Ik maak het tot een reigersnest, En tot een stinkend moeras, Vaag het met de bezem der vernieling weg, Is de godsspraak van Jahweh der heirscharen!
24 IL Signor degli eserciti ha giurato, dicendo: Se egli non avviene così come io ho pensato; e [se] la cosa non è messa ad effetto, secondo il consiglio che io ho preso;
Zo heeft Jahweh der heirscharen Gezegd en gezworen: Waarachtig, zoals Ik het uitdacht, zal het geschieden, Zoals Ik beslist heb, zal het gebeuren!
25 [che è], di romper l'Assiro nella mia terra, e di calcarlo sopra i miei monti; talchè il suo giogo sia rimosso da essi, e il suo incarico d'in su le loro spalle.
Ik zal Assjoer breken in mijn land, En op mijn bergen hem vertrappen; Zijn juk zal worden afgenomen, Zijn last hen van de schouders glijden:
26 Quest'[è] il consiglio preso contro a tutta la terra; e questa [è] la mano stesa contro a tutte le genti.
Dit is het besluit voor de hele aarde, Dit is de hand, over alle volken gestrekt!
27 Perciocchè il Signor degli eserciti [ne] ha preso il consiglio; e chi l'annullerebbe? e la sua mano [è] quella che è stesa; e chi la farebbe rivolgere?
En als Jahweh der heirscharen het heeft besloten, Wie zal het beletten; Als zijn hand is gestrekt, Wie trekt ze terug!
28 Questo carico fu [rivelato] nell'anno che morì il re Achaz.
In het sterfjaar van koning Achaz werd deze godsspraak uitgesproken:
29 NON rallegrarti, o Palestina tutta, di ciò che la verga di colui che ti batteva è stata rotta; perciocchè dalla radice della serpe uscirà un basilisco; e il suo frutto [sarà] un serpente ardente, [e] volante.
Wees niet zo uitgelaten en blij, Filistea, Omdat de stok, die u sloeg, is gebroken; Want uit de wortel der adder schiet een ratelslang op, En haar vrucht is een vliegende draak.
30 E i primogeniti de' poveri pastureranno, e i bisognosi giaceranno in sicurtà; ma io farò morir di fame la tua radice, e colui ucciderà il tuo rimanente.
De zwaksten vinden nog weide, De armen een veilige rustplaats, Maar uw wortel zal Ik van honger doen sterven, En wat van u overblijft, doden.

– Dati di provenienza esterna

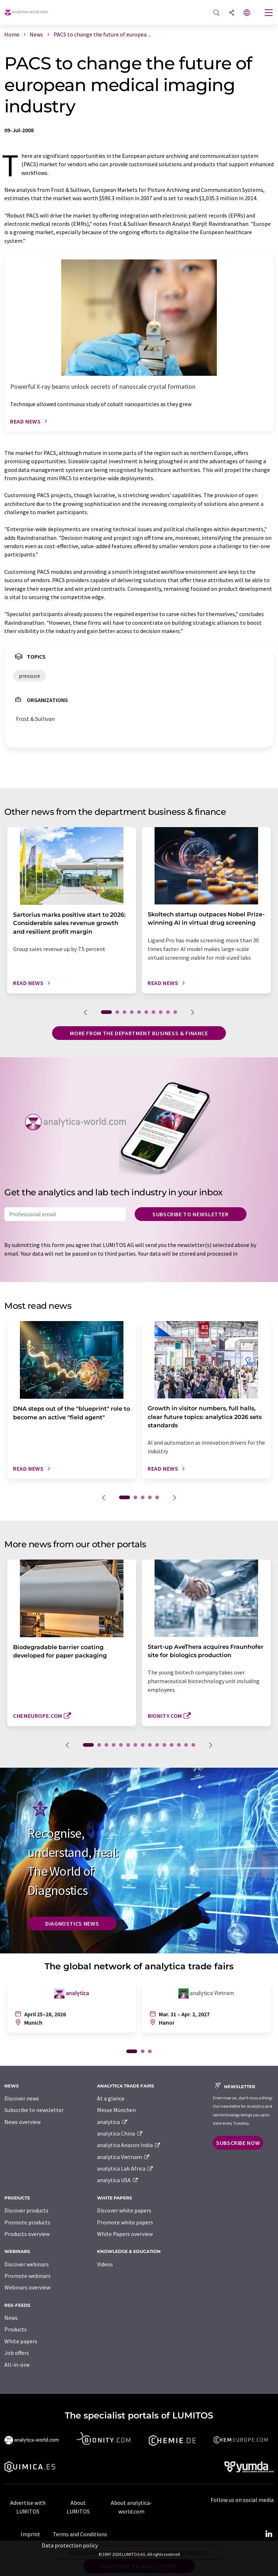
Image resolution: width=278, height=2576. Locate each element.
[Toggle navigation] (269, 13)
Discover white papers (124, 2210)
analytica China (120, 2133)
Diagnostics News (72, 1923)
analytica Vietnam (123, 2156)
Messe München (116, 2109)
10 (175, 1012)
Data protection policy (70, 2545)
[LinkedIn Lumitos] (269, 2534)
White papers (20, 2341)
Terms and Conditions (80, 2534)
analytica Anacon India (129, 2145)
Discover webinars (26, 2264)
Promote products (27, 2222)
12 (171, 1745)
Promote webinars (27, 2275)
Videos (105, 2264)
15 (193, 1745)
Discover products (26, 2210)
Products (15, 2329)
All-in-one (17, 2364)
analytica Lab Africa (125, 2168)
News (11, 2317)
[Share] (232, 13)
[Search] (216, 13)
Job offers (16, 2352)
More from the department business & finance (139, 1033)
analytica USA (118, 2180)
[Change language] (247, 13)
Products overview (27, 2233)
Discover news (21, 2098)
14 (186, 1745)
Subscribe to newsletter (190, 1214)
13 (179, 1745)
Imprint (30, 2534)
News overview (22, 2121)
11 (164, 1745)
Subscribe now (238, 2142)
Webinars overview (27, 2287)
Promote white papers (125, 2222)
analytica (112, 2121)
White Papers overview (125, 2233)
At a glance (111, 2098)
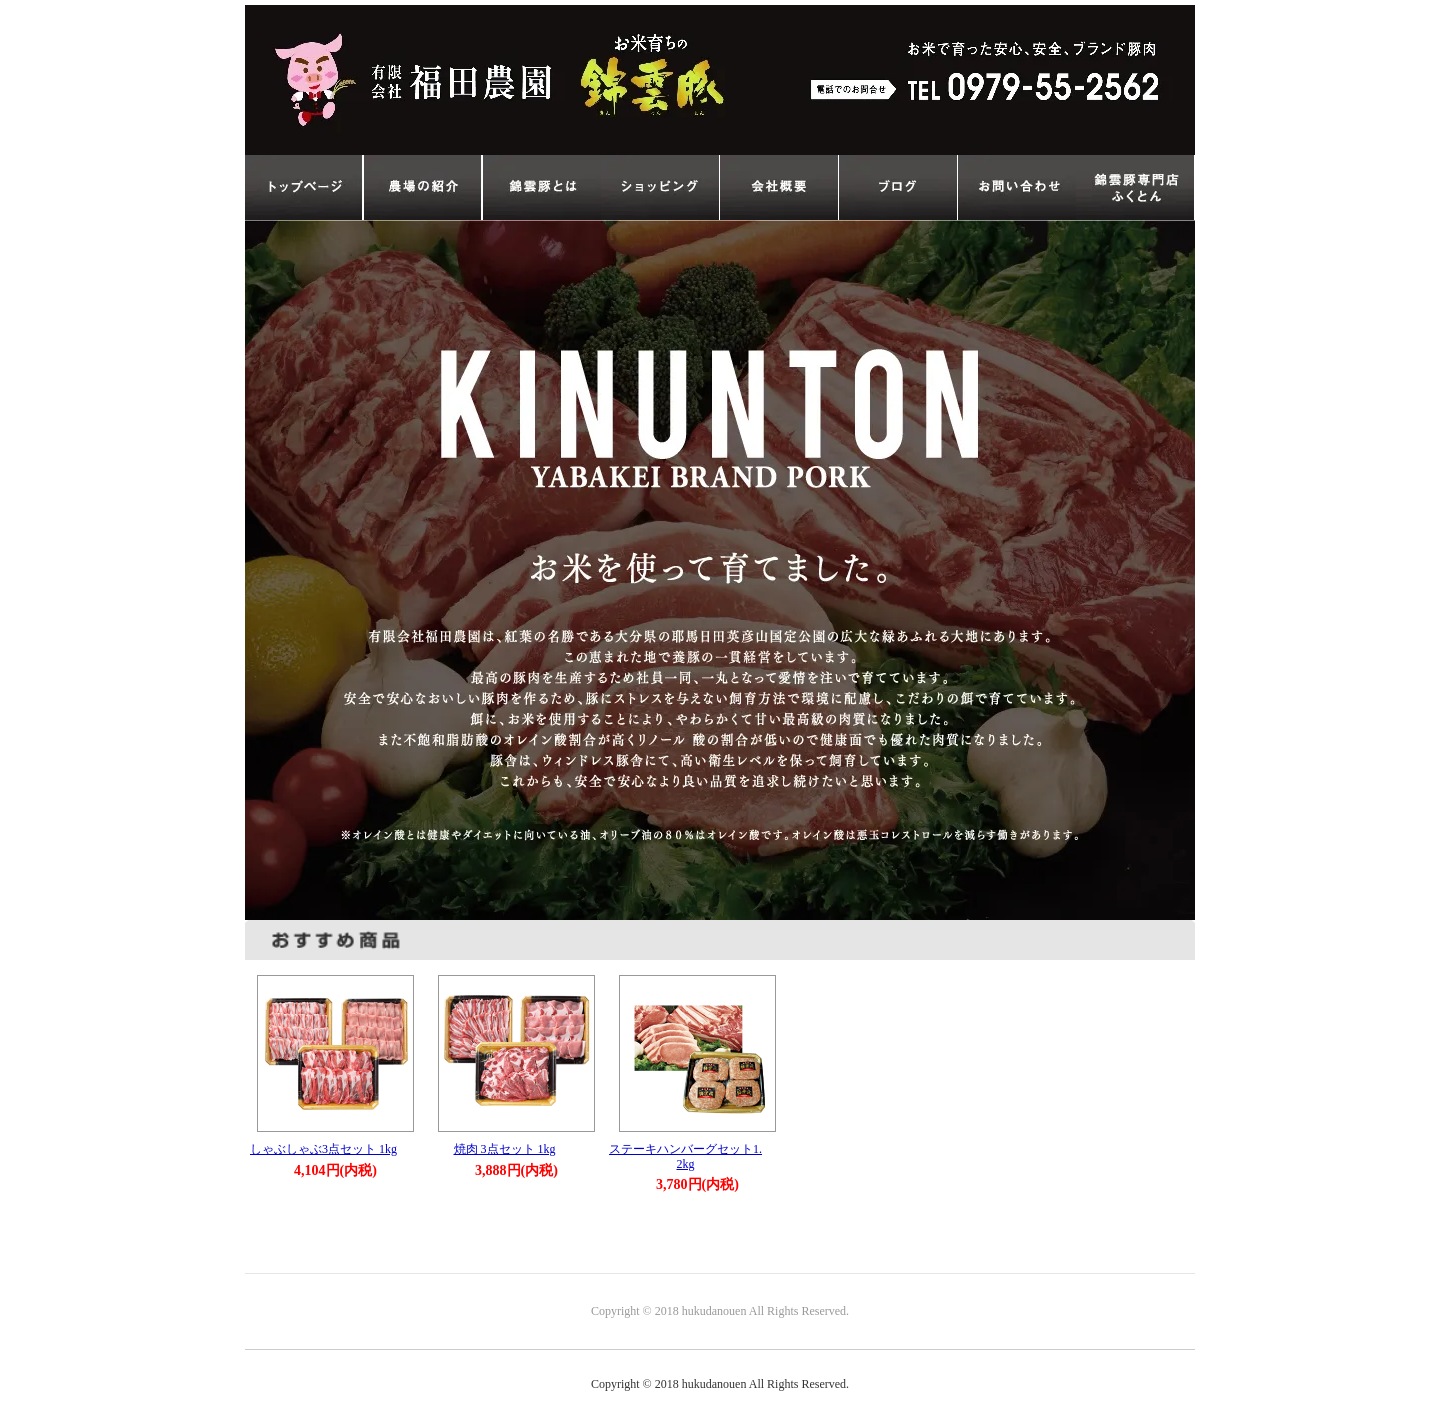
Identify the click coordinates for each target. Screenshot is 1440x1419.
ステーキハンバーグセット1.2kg (685, 1156)
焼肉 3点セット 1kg (505, 1149)
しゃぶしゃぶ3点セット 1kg (323, 1149)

31 Urla, o porta; grida, o città; stuggiti, o Palestina tutta; perciocchè viene un fumo dal Settentrione; e niuno [se ne starà] in disparte a' tempi ordinati di esso.
Huilt, poorten; stad, schreeuw het uit, Filistea, sidder van boven tot onder; Want een rookwolk komt uit het noorden, Geen van haar zuilen blijft achter.
32 E che risponderassi agli ambasciatori delle nazioni? Che il Signore ha fondata Sion, e che in essa i poveri afflitti del suo popolo si riducono in salvo. Il carico di Moab.
Wat antwoord wordt er gegeven Aan de boden van uw volk: Dat Jahweh Sion heeft gegrond, Daar vindt het benarde volk een toevlucht!